Le règlement envisage également l’hypothèse du risque inacceptable. Dans laquelle l’usage de l’IA est tout simplement interdit. Les sites des instances européennes fournissent quelques exemples orwelliens : la reconnaissance d'émotions sur le lieu de travail et dans les établissements d'enseignement, la notation sociale, la catégorisation biométrique pour en déduire des données sensibles, telles que l'orientation sexuelle ou des croyances religieuses, la manipulation comportementale cognitive ou encore le moissonnage non ciblé d'images faciales provenant d'Internet ou de la vidéosurveillance. À l'opposé, en cas de risque minimal ou nul, les utilisateurs d’IA auront carte blanche. Selon le site de la Commission, ce cas de figure recouvre la majorité des systèmes d’IA actuellement utilisées dans l’UE, et vise notamment les filtres anti-spam ou les jeux vidéo.

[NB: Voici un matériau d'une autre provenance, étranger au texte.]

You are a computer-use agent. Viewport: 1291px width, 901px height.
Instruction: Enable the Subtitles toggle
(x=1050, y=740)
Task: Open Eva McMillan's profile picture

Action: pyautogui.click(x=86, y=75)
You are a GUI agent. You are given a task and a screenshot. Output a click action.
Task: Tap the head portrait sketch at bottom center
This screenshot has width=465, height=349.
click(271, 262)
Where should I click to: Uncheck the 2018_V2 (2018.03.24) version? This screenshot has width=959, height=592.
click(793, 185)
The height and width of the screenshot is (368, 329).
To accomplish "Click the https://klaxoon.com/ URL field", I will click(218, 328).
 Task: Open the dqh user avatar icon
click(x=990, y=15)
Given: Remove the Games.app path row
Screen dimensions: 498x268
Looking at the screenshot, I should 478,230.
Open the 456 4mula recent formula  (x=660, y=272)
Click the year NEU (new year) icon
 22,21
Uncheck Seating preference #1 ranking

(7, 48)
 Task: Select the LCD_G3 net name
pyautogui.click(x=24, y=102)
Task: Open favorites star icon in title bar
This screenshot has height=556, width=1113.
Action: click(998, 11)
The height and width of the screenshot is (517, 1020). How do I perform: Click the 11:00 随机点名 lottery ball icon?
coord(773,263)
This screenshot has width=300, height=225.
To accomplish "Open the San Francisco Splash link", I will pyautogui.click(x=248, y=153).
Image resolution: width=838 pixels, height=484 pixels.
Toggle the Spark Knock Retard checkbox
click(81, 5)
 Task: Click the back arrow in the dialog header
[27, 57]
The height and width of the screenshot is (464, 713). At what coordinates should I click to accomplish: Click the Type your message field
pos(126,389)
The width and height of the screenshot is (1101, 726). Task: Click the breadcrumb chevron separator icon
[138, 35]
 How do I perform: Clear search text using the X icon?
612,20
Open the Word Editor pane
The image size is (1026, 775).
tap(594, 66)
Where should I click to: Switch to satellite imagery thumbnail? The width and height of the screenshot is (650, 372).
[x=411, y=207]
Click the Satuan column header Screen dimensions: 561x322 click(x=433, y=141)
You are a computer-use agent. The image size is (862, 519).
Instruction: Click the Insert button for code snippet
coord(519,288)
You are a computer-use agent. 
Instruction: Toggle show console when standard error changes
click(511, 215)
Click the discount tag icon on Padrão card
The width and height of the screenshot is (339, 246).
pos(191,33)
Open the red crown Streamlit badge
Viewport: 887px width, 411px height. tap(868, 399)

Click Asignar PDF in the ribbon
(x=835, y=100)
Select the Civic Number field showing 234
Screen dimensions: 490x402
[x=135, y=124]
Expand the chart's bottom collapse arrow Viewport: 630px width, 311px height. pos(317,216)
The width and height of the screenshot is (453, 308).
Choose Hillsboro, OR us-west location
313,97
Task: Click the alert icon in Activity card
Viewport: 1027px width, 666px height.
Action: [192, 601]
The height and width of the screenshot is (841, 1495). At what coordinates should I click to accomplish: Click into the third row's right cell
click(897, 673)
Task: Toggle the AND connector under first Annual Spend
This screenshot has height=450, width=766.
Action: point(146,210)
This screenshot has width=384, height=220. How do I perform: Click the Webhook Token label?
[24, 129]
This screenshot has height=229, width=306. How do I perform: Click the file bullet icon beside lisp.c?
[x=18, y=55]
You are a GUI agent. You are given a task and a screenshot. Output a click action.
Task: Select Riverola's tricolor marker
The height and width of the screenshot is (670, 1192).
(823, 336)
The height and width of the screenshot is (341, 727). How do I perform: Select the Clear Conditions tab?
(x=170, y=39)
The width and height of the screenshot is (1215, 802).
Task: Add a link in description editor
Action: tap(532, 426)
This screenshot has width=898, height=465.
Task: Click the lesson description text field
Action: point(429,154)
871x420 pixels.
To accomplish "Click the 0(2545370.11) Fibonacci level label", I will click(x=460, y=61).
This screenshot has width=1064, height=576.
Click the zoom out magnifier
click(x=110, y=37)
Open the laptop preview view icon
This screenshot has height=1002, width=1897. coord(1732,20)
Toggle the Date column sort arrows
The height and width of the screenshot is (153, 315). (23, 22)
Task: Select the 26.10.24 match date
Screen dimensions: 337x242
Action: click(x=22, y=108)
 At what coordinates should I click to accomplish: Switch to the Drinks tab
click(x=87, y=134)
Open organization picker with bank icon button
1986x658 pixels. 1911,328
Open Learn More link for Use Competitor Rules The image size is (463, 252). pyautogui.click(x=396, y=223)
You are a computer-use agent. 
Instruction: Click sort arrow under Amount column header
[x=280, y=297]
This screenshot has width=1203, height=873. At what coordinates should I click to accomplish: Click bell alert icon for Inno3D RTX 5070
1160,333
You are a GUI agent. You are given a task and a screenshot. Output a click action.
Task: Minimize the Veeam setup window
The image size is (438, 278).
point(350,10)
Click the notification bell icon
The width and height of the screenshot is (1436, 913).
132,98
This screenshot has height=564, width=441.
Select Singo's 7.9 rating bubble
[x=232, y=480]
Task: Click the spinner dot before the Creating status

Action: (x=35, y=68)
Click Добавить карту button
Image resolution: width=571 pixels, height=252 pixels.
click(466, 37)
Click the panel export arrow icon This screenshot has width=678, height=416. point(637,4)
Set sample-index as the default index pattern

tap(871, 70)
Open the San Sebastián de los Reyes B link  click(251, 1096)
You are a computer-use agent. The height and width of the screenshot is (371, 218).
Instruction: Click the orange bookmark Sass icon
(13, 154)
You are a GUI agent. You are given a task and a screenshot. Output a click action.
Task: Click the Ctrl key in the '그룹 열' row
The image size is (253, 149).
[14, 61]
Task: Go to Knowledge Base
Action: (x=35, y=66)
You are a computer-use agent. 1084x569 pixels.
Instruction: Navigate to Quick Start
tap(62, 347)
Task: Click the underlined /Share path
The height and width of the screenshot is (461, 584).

Inquiétudes présidentielles
À l’issue des négociations de décembre dernier, Emmanuel Macron avait exprimé des doutes quant à l’accord trouvé. Et déclarait que ce n’était “pas une bonne idée” de vouloir “beaucoup plus réguler que les autres”. Selon lui, les règles européennes menacent de freiner le développement des entreprises d’IA du Vieux Continent, au risque de porter un coup à la Start-up Nation. “Je demande à ce qu’on évalue de manière régulière cette réglementation. Et si on perd des leaders ou des pionniers à cause de ça, il faudra y revenir.” La Commission européenne a déjà lancé un train de mesures au soutien des start-up et des PME européennes.